Novitiate Sister Cecilia (Sydney Sweeney) comes to the Our Lady of Sorrows convent, which is essentially a hospice for older nuns suffering from various ailments physical and mental. Here, she meets two contrasting nuns. There is Sister Isabelle (Giulia Heathfield Di Renzi), a rather curt, bitchy nun. There is Sister Gwen (Benedetta Porcaroli), more worldly and sarcastic with whom Cecilia bonds with. 

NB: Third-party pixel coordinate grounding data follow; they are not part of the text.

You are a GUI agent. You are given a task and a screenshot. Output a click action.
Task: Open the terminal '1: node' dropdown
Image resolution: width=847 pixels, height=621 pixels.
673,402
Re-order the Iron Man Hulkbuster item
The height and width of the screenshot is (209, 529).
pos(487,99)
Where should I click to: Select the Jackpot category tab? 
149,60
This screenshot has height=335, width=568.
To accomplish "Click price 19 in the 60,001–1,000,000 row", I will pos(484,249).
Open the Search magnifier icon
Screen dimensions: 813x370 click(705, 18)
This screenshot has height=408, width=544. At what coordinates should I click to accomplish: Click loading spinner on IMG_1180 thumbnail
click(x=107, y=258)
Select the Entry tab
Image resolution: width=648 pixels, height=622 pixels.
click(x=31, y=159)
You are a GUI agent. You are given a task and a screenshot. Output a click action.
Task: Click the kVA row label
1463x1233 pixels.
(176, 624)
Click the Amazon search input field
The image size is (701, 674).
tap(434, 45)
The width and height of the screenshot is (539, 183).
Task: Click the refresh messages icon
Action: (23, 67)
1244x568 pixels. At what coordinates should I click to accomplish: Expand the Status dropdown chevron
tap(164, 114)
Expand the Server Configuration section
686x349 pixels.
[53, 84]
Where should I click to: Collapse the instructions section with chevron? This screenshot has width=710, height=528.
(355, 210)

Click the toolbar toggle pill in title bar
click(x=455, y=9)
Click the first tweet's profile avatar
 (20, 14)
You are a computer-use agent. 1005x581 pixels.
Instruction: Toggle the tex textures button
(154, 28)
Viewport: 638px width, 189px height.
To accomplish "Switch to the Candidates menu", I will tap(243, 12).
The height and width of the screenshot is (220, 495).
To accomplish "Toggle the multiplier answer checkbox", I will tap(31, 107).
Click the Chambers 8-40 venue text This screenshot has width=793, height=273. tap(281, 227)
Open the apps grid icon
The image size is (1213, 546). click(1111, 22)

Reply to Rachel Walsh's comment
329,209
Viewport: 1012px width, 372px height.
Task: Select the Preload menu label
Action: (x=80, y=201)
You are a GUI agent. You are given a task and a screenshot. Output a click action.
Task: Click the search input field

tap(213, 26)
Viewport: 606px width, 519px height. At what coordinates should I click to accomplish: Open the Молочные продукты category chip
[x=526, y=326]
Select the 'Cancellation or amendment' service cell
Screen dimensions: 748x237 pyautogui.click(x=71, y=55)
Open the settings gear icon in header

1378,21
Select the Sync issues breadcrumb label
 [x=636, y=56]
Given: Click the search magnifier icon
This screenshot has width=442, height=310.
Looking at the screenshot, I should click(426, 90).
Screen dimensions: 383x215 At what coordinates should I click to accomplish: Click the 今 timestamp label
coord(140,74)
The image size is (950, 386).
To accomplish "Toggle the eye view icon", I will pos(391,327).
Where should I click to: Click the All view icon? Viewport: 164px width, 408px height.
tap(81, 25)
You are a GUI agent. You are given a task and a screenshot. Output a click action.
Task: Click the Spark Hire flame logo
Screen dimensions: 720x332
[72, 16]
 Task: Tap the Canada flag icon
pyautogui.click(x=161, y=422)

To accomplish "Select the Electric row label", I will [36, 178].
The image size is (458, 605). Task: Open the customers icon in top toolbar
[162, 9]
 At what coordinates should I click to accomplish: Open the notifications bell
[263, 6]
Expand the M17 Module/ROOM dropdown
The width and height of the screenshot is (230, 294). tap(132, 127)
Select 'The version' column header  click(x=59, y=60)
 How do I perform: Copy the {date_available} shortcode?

Sister Cecilia is here at the invitation of Father Sal Tedeschi (Alvaro Morte), who is Cecilia's unofficial mentor in matters of faith. She is presented a most holy relic: a nail which was used at the Crucifixion. Cecilia notes strange goings-on, but none as strange as that of her being pregnant despite being a virgin. Rather than be appalled or shocked, the Church hierarchy is surprisingly pleased at the news. It is a miracle, a new Immaculate Conception. However, not everyone is pleased that Cecilia is the bearer of the returning Savior. Could there be more wickedness behind this apparent miracle? How far will both the Church and Cecilia go to see this Child come onto the world? The sacred and profane mix in mad science and murder to a shocking and even hilarious conclusion.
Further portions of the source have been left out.